Cohérence et continuité

Dans les films, comme dans les jeux vidéos, des scénarios sont construits et plus ils sont détaillés et généreux, plus l’histoire nous paraît réelle. Cette appréciation gagne en faveurs lorsque le film ou le jeu obtient ce qu’on appelle couramment un prequel ou un sequel. Du moment ou l’oeuvre prend de l’expansion dans le temps sur différents titres et chapitres, la question du réalisme et de la continuité s’impose. Lorsque les éléments clés d’une histoires trouvent leur place dans une grande série d’œuvres reliées les unes aux autres, c’est ce qu’on appelle un Monde Persistant, une monde de fiction dont la cohérence et les éléments persistent et maintiennent l’auditoire en halène. Une fois que ce concept est implanté, le joueur s’investit émotionnellement dans l’intrigue et le jeu n’est plus qu’un simple passe-temps. Il devient une seconde vie. Malheureusement, si la cohérence est rompue, le réalisme et la continuité sont corrompus et la série en souffre sévèrement.

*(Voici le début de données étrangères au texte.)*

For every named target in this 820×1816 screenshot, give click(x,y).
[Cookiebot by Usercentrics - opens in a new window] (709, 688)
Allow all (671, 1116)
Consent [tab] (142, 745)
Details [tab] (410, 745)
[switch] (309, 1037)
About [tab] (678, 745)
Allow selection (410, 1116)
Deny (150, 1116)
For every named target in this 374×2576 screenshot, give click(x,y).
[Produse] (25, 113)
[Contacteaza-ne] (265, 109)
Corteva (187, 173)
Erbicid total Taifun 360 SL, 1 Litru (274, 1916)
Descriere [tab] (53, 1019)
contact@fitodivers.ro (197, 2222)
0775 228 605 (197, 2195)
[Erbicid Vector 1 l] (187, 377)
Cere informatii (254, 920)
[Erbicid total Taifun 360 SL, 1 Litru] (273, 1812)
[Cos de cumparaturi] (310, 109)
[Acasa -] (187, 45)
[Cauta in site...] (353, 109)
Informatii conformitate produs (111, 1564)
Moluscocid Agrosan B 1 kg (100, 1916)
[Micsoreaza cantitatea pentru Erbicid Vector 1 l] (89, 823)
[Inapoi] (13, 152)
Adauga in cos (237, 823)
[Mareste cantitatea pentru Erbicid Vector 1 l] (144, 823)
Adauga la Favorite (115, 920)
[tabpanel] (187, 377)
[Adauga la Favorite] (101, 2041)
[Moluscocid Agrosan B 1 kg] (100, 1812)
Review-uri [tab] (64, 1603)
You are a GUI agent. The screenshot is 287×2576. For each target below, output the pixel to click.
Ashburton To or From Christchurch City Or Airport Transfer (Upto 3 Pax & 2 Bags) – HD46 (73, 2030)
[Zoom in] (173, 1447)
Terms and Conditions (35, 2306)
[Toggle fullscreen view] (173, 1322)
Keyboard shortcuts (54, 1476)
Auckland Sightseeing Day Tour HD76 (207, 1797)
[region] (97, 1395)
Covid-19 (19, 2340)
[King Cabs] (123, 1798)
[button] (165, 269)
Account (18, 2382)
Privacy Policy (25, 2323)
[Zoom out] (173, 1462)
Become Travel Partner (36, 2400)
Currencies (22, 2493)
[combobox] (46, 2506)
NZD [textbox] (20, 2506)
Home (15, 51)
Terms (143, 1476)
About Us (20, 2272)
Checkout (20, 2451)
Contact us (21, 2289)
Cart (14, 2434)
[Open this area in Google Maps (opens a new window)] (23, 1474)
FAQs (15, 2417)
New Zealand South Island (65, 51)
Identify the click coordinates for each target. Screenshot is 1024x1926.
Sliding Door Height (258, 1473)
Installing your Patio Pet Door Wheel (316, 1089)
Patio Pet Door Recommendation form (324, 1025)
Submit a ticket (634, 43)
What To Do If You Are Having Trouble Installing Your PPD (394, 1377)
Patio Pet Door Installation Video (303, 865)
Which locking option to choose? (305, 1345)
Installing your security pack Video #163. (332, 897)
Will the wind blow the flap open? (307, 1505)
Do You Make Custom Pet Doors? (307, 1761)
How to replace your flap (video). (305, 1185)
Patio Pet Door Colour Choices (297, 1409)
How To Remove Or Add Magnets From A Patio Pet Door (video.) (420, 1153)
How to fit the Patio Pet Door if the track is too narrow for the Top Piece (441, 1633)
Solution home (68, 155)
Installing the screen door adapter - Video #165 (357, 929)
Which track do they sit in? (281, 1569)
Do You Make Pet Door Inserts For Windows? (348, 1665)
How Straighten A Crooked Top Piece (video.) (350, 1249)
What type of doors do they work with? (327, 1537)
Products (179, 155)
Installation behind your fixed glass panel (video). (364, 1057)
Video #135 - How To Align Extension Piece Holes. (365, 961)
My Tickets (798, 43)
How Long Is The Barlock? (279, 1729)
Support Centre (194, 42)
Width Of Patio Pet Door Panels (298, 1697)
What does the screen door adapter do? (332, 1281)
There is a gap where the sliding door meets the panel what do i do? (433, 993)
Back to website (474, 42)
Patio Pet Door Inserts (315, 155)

as1La série Dragon Age est probablement l’exemple le plus actuel d’une série qui a su utiliser la continuité pour implanter un monde persistant. Avec le Dragon Age Keep qui permet aux joueurs d’arranger les choix qu’il ont faits dans le premier jeu de la série, pour qu’ils se déploient dans le second et le troisième jeu est une décision extrêmement judicieuse des développeurs. Un peu comme Mass Effect l’avait fait avant lui, Dragon Age ne fait pas seulement que mettre en scène un monde, mais chaque joueur joue dans son propre univers créé par ses propres choix. Non seulement s’en dégage un attachement pour les personnages, mais aussi un attachement au monde tout entier et une sorte de responsabilisation vis-à-vis les situations se développe, engouffrant le joueur dans une fiction qui lui fait oublier la réalité. Si d’un jeu à l’autre les choix des joueurs n’étaient pas pris en considération, la simple option de donner des choix aux joueurs perdrait son sens et le réalisme en souffrirait abondamment. La pertinence d’offrir au joueur la possibilité d’influencer le monde doit trouver son sens et Dragon Age a vraiment innové en poussant ce concept au maximum.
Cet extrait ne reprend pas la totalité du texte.